1. This second appeal arises out of a suit brought by Sheikh Abdul Sattar plaintiff as heir of one Muhammad Ishaq against Mt. Aqiba Bibi, the widow, for a declaration that he was entitled to a 3/4 the share of the property and that the widow had no right to resist his claim. An alternative prayer was that if he should be found to be out of possession, he should be given a decree for possession. The first Court found that Muhammad Ishaq died five years ago and that the widow had been in possession of his property in lieu of her dower-debt of Rs. 5,000 ever since his death. The lower appellate Court upheld this finding.
2. In this second appeal the only point taken is that the finding of the Courts below that the widow had been in possession of Sheikh Abdul Sattar's property in lieu of her dower was a finding not of fact but of law and was a wrong finding. If that finding be set aside, then under Article 104 of the Limitation Act the widow's claim to dower would be time-barred. The first question that arises in respect to this question is whether the finding of the lower Courts as to the widow's possession in lieu of dower was a finding of law or finding of fact. It appears to have been regarded by the lower Courts as a finding of fact but, in my opinion, it cannot be regarded in this light. There was no doubt that the widow was in actual possession for the last five years and long before her husband had not been heard of for 14 years and all that time she must have been in actual possession. The finding to this effect was a finding of fact but the question arises whether she was in possession in lieu of her dower or whether she was in possession merely because her husband was absent.
3. It appears that some five years ago the widow applied to the mutation Court for entry of her name. Her application is not on the file but it must be presumed that she wished her name to be entered in place of her husband as she considered his long absence was sufficient proof of his death. The Mutation Officer, owing probably to what may be regarded as an excess of caution, directed that her name should be entered 'along with her husband Muhammad Ishaq who had not been heard of for a long time.' The form of this entry, however, is of no evidential value. Nor indeed does the entry prove anything one way or the other as to possession. What is significant is that an application for alteration of the entry was made and allowed. This shows that from the date of the entry the intention of Mt. Aqida Bibi was to hold the property of her husband in lieu of her dower. It was not, however, necessary for the Courts below nor for this Court to base a finding as to her intention on the evidence, provided that it is possible to hold that her husband was dead and that she continued to be in possession of his property after his death. As to the first fact this Court is bound by the concurrent finding of the lower Courts that the husband died five years before suit. This finding apparently was based on a single witness. That is no reason for its not being binding on this Court.
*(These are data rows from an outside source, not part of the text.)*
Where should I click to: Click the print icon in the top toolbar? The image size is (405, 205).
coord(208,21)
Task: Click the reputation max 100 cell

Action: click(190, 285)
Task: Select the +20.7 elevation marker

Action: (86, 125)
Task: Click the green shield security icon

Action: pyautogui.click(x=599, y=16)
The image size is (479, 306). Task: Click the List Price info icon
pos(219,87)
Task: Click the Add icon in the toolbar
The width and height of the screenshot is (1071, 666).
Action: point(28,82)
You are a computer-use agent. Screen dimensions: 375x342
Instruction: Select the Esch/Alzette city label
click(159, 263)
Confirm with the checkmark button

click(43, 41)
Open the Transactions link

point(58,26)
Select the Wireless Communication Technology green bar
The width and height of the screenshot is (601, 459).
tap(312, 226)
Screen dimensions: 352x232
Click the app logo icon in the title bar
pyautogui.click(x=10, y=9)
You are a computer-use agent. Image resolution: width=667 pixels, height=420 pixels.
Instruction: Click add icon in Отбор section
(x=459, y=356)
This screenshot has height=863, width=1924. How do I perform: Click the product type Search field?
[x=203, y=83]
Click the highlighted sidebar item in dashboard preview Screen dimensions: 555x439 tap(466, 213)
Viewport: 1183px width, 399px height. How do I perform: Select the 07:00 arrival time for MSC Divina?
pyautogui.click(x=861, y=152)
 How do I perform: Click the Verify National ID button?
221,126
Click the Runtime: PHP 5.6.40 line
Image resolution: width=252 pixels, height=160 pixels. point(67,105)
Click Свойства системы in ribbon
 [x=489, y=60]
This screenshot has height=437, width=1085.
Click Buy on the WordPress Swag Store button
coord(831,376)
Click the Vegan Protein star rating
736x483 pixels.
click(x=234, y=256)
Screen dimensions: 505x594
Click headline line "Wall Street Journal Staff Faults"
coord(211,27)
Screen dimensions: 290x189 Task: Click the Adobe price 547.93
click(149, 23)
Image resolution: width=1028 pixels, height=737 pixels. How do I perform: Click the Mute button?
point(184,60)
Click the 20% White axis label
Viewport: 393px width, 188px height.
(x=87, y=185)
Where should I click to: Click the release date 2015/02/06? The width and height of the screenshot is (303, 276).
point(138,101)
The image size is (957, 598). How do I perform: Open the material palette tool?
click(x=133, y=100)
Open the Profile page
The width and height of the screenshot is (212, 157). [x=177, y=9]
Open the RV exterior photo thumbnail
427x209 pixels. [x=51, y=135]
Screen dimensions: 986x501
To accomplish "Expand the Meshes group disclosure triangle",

4. Now if the husband was dead and the widow remained in possession after his death, it will be presumed that her possession was in lieu of dower. This presumption is mentioned as a presumption of Muhammadan Law on page 120 of Tyabjee's Principles of Muhammadan Law, First Edition. In Mulla's Muhammadan Law, 8th Edition, page 184 the legal position is stated slightly differently. It is stated that the widow has a right of retention
when she is in possession of the property of her deceased husband, having obtained such possession lawfully and without force or fraud, and her dower or any part of it is due and unpaid.
5. In this view of the law it is not necessary to prove with what intention she may have retained possession of her husband's property. It is only necessary to prove that she got possession rightfully during his life and that at the time of his death her dower was unpaid.
6. The argument which has been raised by the appellant appears to me largely based on the misconception that in this case the widow could not have got possession of her husband's property until his death was presumed. She was in actual possession from the date when the husband went abroad on his travels. Her lien on the property came into existence as from the date when the Courts below have held that he died.
7. For the above reasons I dismiss the appeal with costs.